Sometimes the visual echo comes from just two images. Halpern gives us refrains of openings (a tunnel followed by an open mouth), vertical forms (a gleaming building followed by a tall sequined shawl), gridded metal (a steel security gate followed by a homeless man’s shopping cart) and seeing through glass (eyeglasses raised up followed by a smashed car windshield), while other forms and behaviors repeat more consistently across the arc of the narrative – long hair, hands, masks, looking skyward, scrawled notes, and slumped figures. Part of me wants to see a complete diagram of every image in this volume and its many connections to others, if only to follow the pathways I have missed – seen this way, ZZYZX must look like a densely complex network, with countless intricacies and connection points.

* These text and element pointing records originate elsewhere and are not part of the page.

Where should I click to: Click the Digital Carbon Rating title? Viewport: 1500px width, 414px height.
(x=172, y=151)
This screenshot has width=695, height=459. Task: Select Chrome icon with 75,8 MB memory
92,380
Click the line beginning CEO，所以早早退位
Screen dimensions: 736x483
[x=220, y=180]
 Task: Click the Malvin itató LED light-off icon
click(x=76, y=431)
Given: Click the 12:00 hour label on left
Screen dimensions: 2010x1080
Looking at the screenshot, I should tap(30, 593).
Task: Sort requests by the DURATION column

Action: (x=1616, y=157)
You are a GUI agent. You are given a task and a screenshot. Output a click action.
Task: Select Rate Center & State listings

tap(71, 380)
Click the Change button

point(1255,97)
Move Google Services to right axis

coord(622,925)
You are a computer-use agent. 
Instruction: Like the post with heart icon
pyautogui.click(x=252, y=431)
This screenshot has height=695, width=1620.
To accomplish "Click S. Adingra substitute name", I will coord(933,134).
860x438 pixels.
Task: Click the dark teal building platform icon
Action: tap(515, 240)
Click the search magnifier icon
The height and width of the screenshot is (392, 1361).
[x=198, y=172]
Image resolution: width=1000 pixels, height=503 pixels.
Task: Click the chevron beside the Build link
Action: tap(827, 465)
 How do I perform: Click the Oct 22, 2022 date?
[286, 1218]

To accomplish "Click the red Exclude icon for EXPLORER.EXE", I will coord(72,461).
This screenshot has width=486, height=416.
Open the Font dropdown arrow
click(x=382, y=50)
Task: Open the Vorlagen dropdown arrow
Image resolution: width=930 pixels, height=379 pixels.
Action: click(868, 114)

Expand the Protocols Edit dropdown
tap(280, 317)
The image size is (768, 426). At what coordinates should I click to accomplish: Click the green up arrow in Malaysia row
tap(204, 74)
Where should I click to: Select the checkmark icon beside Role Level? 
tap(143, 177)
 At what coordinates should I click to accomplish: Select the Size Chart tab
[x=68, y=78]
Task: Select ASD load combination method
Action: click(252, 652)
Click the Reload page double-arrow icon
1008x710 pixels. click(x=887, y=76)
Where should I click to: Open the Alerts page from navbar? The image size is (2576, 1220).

Halpern’s many excellent portraits are what give life and roundness to this story, but their consistently tender grimness adds up over the course of the book. Some of his subjects are obviously homeless, but nearly all seem down on their luck or otherwise living on the fringes. These are the same kind of people that have also inhabited Katy Grannan’s portraits of late – everyday fighters and survivors of all ages, genders, and ethnicities, who alternate between momentary swagger and more pervasive bone weary pessimism. Answers are looked for in many places – in a far off look, in crazed scribblings, in a telescope glance at the stars – but the irony of the grubby hand finding solace in a movie playing on a smartphone hits hard. This is a book that quietly undermines every glamorous aspect of Los Angeles, the jeweled crown bluntly revealed as cheap plastic.
Seen together, the images in ZZYZX coalesce into an unexpectedly sophisticated product, the sequencing of the photobook seducing us with its layers of interleaved ideas and visual echoes. To employ one last musical metaphor, this richness of construction makes Halpern’s “sound” incredibly full. His portrait of contemporary Los Angeles is dour and disheartening to be sure, but it resonates with a thick hyper-attentive three-dimensionality that won’t let us look away.
Collector’s POV: Gregory Halpern is represented by Webber Represents (here) in London and New York. Halpern’s work has little secondary market history, so gallery retail likely remains the best option for those collectors interested in following up.